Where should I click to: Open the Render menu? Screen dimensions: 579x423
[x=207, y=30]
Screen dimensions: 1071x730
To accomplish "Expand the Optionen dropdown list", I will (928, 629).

...

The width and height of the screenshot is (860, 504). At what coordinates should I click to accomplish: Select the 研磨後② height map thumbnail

--- Activity ---
All of the lines above that carry the string "accomplish" need to be found and copied.

--- Output for this task ---
To accomplish "Expand the Optionen dropdown list", I will (928, 629).
The width and height of the screenshot is (860, 504). At what coordinates should I click to accomplish: Select the 研磨後② height map thumbnail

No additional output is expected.